Strength is the ability to break a chocolate bar into four pieces with your bare hands and then eat just one of those pieces. – Judith Viorst
What does that mean?
This quote is not about the strength of our arms or of our backs. This quote, when speaking of strength is speaking of restraint and the strength of will.
The quote specifically mentions the ability to break a chocolate bar into pieces. For most people and most chocolate bars, that isn’t really a feat of strength.
But the strength required to eat just one of them, and leave the other three for a later time or for other people, that shows restraint, and the strength of will to choose to not do something.
Whether you share or delay, it is by strength of will and our determination to decide to show restraint, and then carry out that action without fail.
Why is the strength of restraint important?

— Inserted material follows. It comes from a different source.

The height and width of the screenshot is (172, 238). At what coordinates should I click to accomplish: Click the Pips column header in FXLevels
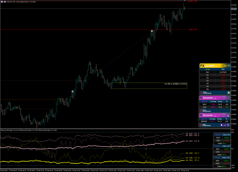[x=223, y=69]
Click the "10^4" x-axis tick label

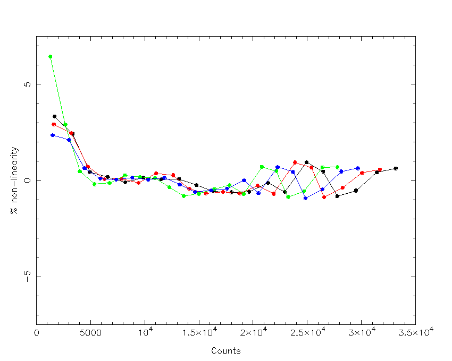[145, 332]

Usually we think of restraint as being an outside force. Whether that is because we have so little that it’s the only way restraint happens, or whether it is so natural that we do it and consider it normal, the ability to show restraint is a very useful skill to have.
If we show no restraint at all, others will do it for us. Whether it is our friends and family talking us out of doing something stupid, or the police restraining us after we have done it, restraint is part of our lives. When we can do so from within, we are that much better off than if it must come from outside.
What happens if we were getting ready to do something stupid and no one was there to stop us? Sometimes it’s words instead of deeds where restraint is better advised. People can say some pretty silly, stupid, and even damaging things when they are not able to show the strength of self-restraint.
Those who have the strength of self-restraint, the strength of will, to choose and stick to that choice despite temptation and desire, have a powerful tool in their lives. Being able to say “No” when no is the proper thing, even if you want it badly, is a wonderful feeling and very rewarding.
Where can I apply this in my life?
For me, chocolate is a terrible weakness. While intellectually it is easy to say that I would leave the other three pieces of chocolate behind, in reality, I probably would not. I might walk away once, or even twice, but eventually, I would find myself standing before the three remaining chunks, arguing and justifying my behavior, and then eating them.
It’s ok to have a weakness, and to fail from time to time. That’s just human nature. But what is dangerous is when we either don’t know we lack the strength to restrain our desires, or when we lie to ourselves about our ability to show restraint. That is when we are at our most vulnerable.
What if someone knew of our weakness, in my case, for chocolate? If they wanted something and knew I couldn’t say no to chocolate, they could exert quite a bit of leverage just by waving some chocolate in front of me. Would that influence my decision making process? Yes, somewhat. And that’s the problem.
What are some of your weaknesses? No, you don’t have to tell me or anyone else. But you do have to know them and acknowledge them to yourself. To hide from them, to ignore them, to pretend they don’t exist, that is asking for trouble, for it is likely that somehow, in some way, they will present themselves at the time when we are weakest or most vulnerable.
Then what? How do you suddenly develop strength where none was before? If what you are tempted to do is sufficiently abhorrent, so as to more than counterbalance your desires, you probably won’t do it. I wouldn’t hit someone for a bar of chocolate, that’s just not something I would do, and the chocolate wouldn’t be a sufficient enticement.
In short, learning self-restraint is a habit. Like all habits, new ones are woven one thread at a time. Pick something easy, and do it. Stick to it. Remind yourself that this is a test, and that you can and will pass it. It’s something you can do, and will successfully complete.
Old habits can be broken either by slowly breaking them down, declining to do the undesired behavior more and more often, until it is easily terminated. But that in itself requires you to have the strength to reduce or eliminate the desire, since you will still know how to it and have the skill to do it. All that remains is the desire. And that requires strength.
What is one small thing you can do to build your strength, your ability to show restraint? To what temptation can you Say no? What can you do to build the new habit and reduce the old one of giving in to temptation?
It’s your life, and your temptation. What are you willing to do to improve your life, and control when you say yes, and when you say no? Having the strength to say no does not mean you have to always use it.
Strength is the ability to break a chocolate bar into four pieces with your bare hands and then eat just one of those pieces.
From: Twitter, @Fit_Motivator
confirmed at : As she is an author of note, I have been unable to source an interview or book passage for this quote, but thought it too interesting to pass up.